-- start of Extract --

Kerry smell blood and are willing to cut even deeper. They reeled off three quick points, growing in belief and composure by the second. The old scene. Sam number 38 was on the way home. In lovely summer sunshine.
[ Galway ratings: Shane Walsh puts in one of the great losing displays in a finalOpens in new window ]
Many of us smile at the idea that Kerry found themselves in famine mode in the build up to their latest win. In their history, the gap between wins has always been narrow compared to most of the rest of us. Their longest wait ever was 11 years, followed by another gap of 10 years and the latest one which was at eight in the lead up to last Sunday’s final.
But my sense is Kerry had worked themselves into a frenzy in the need to end the barren spell this year. And they circled the crucial game against Dublin on the calendar. A win here would guarantee an All-Ireland, they felt.

-- end of Extract --

- [Given instruction 1]
Convert everything in the records from the line containing "Given: Click Down the Stack Trace arrow" down to the line containing "Click the 基本情報修正" into a JSON list of strings, one string per line and blank lines omitted.
- [Given instruction 2]
Carry on the article about Kerry's All-Ireland win from the point where it stops.
The records have no connection to the piece about Kerry football above.

-- start of Listed entries --

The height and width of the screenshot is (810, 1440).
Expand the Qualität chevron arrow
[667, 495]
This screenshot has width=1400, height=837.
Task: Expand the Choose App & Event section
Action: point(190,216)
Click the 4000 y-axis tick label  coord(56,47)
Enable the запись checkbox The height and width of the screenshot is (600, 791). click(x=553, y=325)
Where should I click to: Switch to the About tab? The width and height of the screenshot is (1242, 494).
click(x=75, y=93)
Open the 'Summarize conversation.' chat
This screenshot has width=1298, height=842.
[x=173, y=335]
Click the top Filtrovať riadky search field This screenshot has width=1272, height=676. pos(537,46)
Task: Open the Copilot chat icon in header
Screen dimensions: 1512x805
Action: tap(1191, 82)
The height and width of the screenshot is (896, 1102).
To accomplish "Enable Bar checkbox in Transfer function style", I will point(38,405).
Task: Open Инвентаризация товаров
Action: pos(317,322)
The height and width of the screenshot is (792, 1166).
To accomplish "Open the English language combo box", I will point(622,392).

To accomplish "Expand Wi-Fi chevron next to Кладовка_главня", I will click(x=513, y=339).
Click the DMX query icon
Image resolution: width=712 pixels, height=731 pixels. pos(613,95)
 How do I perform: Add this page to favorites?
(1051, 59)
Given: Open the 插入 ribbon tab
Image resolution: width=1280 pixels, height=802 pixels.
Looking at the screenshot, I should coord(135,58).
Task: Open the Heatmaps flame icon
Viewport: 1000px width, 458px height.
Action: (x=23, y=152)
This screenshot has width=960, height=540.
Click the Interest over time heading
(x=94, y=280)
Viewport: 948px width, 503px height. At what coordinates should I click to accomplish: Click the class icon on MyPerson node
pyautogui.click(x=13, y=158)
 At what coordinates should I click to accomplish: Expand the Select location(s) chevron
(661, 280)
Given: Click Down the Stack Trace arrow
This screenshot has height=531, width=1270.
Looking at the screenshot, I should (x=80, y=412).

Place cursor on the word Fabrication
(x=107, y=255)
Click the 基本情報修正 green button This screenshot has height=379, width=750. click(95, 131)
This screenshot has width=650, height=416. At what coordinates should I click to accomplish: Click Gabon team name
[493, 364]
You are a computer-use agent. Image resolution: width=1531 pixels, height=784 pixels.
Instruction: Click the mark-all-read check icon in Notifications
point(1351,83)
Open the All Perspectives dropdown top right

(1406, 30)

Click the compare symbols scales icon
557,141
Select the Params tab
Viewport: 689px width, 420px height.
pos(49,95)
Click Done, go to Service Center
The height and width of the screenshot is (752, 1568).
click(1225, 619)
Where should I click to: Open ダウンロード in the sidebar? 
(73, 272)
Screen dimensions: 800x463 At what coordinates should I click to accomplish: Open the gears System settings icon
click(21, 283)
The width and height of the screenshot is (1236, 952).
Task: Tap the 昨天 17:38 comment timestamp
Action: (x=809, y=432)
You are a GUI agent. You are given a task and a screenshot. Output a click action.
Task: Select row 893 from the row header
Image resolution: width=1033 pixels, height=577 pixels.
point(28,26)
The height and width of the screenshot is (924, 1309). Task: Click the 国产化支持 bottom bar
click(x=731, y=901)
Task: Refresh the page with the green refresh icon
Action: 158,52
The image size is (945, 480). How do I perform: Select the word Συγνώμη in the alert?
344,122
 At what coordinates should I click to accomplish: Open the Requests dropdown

-- end of Listed entries --

- [Exercise answer 1]
[
  "Given: Click Down the Stack Trace arrow",
  "This screenshot has height=531, width=1270.",
  "Looking at the screenshot, I should (x=80, y=412).",
  "Place cursor on the word Fabrication",
  "(x=107, y=255)",
  "Click the 基本情報修正 green button This screenshot has height=379, width=750. click(95, 131)"
]

- [Exercise answer 2]
And that’s pretty much how it played out except that Galway threw the kitchen sink at them in an effort to shatter that conviction that this was their year. And they almost made Kerry doubt.
So it’s still July and the All-Ireland is over. The good news, the eternal truth of season 2022, as franked by Shane Walsh and David Clifford is this: skill remains the separator when all other matters are reasonably equal.
On Sunday we were privileged to watch two of the most skilful players I’ve ever seen strut their stuff. Those two boys were magnificent.
The glory rests for now with Kerry. Deserved champions. Winners over Mayo, Dublin and last Sunday, Galway. It’s a title of substance. I had no real sense that a new dynasty has announced itself. In time, we may recognise that this is where the new era started.
But similar to the demand that their star minors win their senior All-Ireland before they are allowed enter their pantheon, it will be the same standard now before this group are compared to the great Kerry teams of yesteryear. They must come back. They must win more. And stay hungry for more after that. For that is their standard.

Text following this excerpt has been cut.